Querámoslo o no, la realidad mayor es la injusta pobreza, cuyo rostro inunda hoy en terrenos de la exclusión social y la marginación. De los 6.000 millones de personas que somos en el mundo, unos 4.500 habitan la pobreza. Las cifras no pueden ser más dramáticas en esas tres cuartas partes de la población: 1.300 millones viven en la miseria, que les conduce directamente a la muerte —más de 500 millones de seres humanos están condenados a no alcanzar tan siquiera los 40 años de edad—, 160 millones de niños menores de cinco años están malnutridos… Además, ya sabemos perfectamente que no podemos generalizar el modo de vida y desarrollo del pequeño grupo de las sociedades ricas, sino que es necesario repartir más justamente la desigual distribución actual.

Pues bien, si la injusta pobreza y la desigualdad son la realidad mayor, para no parecer o resultar irreales, es ahí donde hemos de clavar los ojos, ahí donde «tomar partido».

 

 

         Jóvenes excluidos y marginados

Indudablemente, las generaciones jóvenes están siendo las más explotadas para los caprichos de la modernidad.
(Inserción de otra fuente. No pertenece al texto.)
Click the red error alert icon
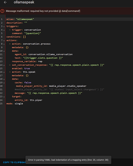Screen dimensions: 133x166 click(2, 11)
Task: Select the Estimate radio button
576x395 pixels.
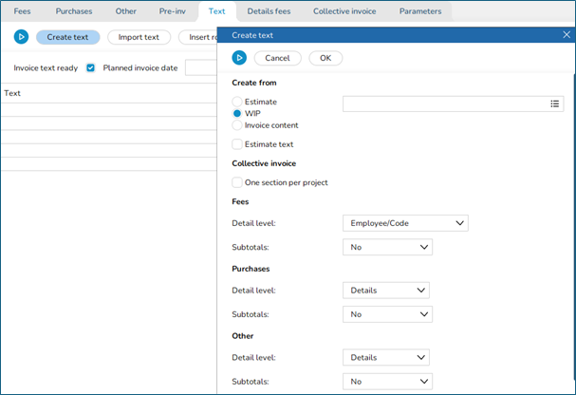Action: (x=237, y=101)
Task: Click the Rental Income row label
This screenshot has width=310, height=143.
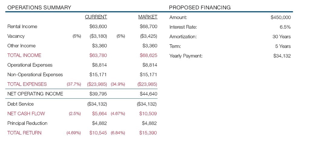Action: click(x=22, y=26)
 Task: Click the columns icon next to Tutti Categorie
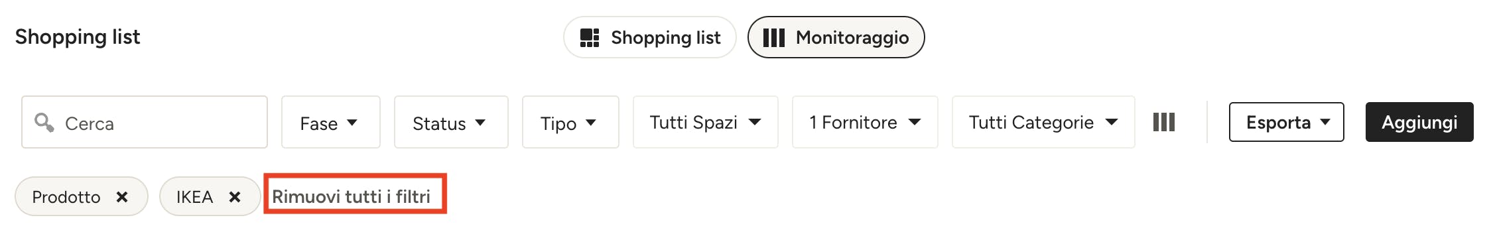[x=1163, y=122]
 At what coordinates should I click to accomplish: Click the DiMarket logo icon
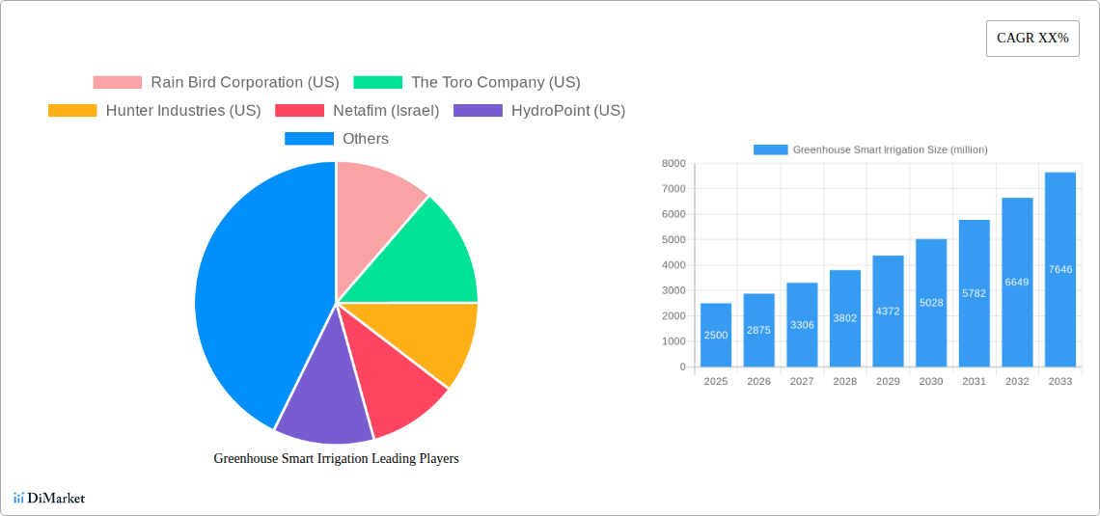[18, 498]
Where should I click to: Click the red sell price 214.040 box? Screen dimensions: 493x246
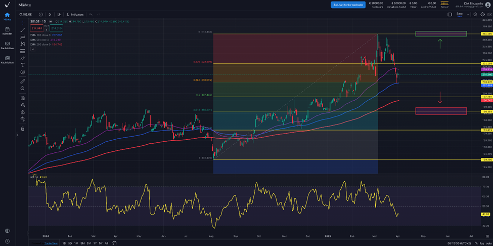click(x=36, y=28)
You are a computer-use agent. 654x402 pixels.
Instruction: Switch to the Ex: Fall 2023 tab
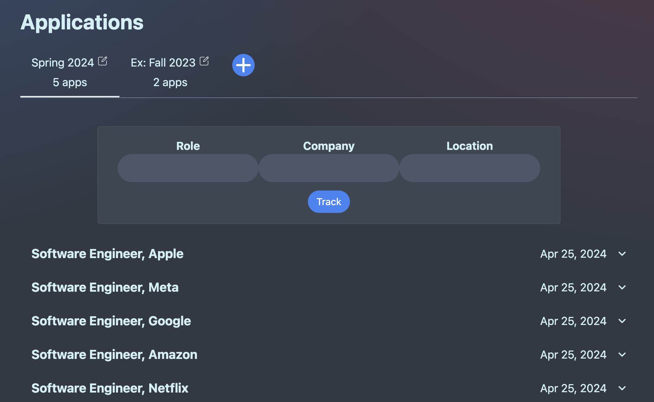(170, 72)
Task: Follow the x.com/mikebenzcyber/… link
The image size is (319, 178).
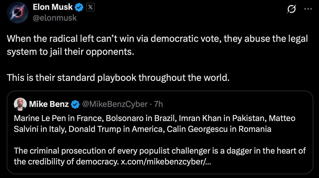Action: coord(167,162)
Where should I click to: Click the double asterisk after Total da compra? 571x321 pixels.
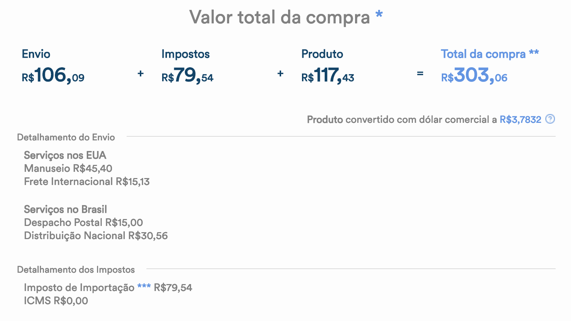tap(534, 52)
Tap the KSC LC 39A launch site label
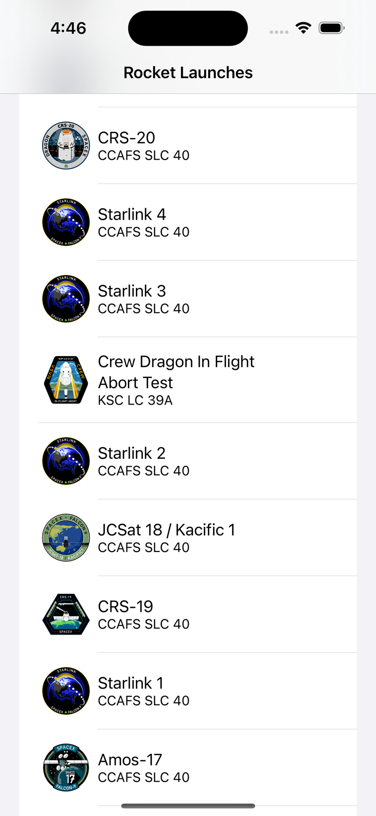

Cuando no se trata de la triste manía de los adultos de darles aquello que les faltó a ellos, sin preguntarse por lo que verdaderamente necesitan,  o del llamado «eclipse de la familia» que les deja desprotegidos y abandonados; nos encontramos con una sociedad —poco modélica y carente de maestros— que manipula sus sentimientos y proclama una tramposa apoteosis de los deseos. En fin, la «juvenilización» se expande en un permanente ascenso que, desde la cultura y los medios de comunicación, lo invade todo. Pero, paralela y burlescamente, se produce una injusta e impúdica devaluación de los jóvenes.

Por ceñirnos a nuestro entorno y amén de otras exclusiones, entre los jóvenes de 15 y 19 años existe un 26% de fracaso escolar, mientras que casi un 50% de los que superan los 20 años están condenados al paro. Vende «lo joven», pero los jóvenes no sólo no cuentan con espacio social propio sino que son arrastrados a los márgenes de la sociedad.

 

 

         Praxis cristiana con jóvenes

Así las cosas, la praxis cristiana con los jóvenes, sin descuidar el objeto específico de su propuesta, debe girar la vista y centrarse más en la condición y situación existencial de cada joven que en el contenido (doctrinal) de la fe. Esta sensibilidad propia de la pastoral juvenil —diversa de la propia de la catequesis— debe fundir educación liberadora y anuncio de la Buena Noticia.

Una praxis así exige que sean los jóvenes quienes nos presten su mirada. La nueva manera de ver resultante —desde abajo, desde ellos, desde fuera de los límites y sanciones sociales y religiosas al uso— será la que nos permita desarrollar una «educación samaritana» para, en última instancia, resultar que son los jóvenes quienes «nos salvan» al romper nuestra indiferencia y, venciendo el aislamiento egoísta, nos abren a la posibilidad de convertirnos en seres auténticos y solidarios.

Por otro lado, si el verdadero debate en torno a la pobreza se juega en los terrenos de la marginación, necesitamos un nuevo planteamiento que desplace la noción de pobre a la de «excluido» y especifique el amor como «alianza».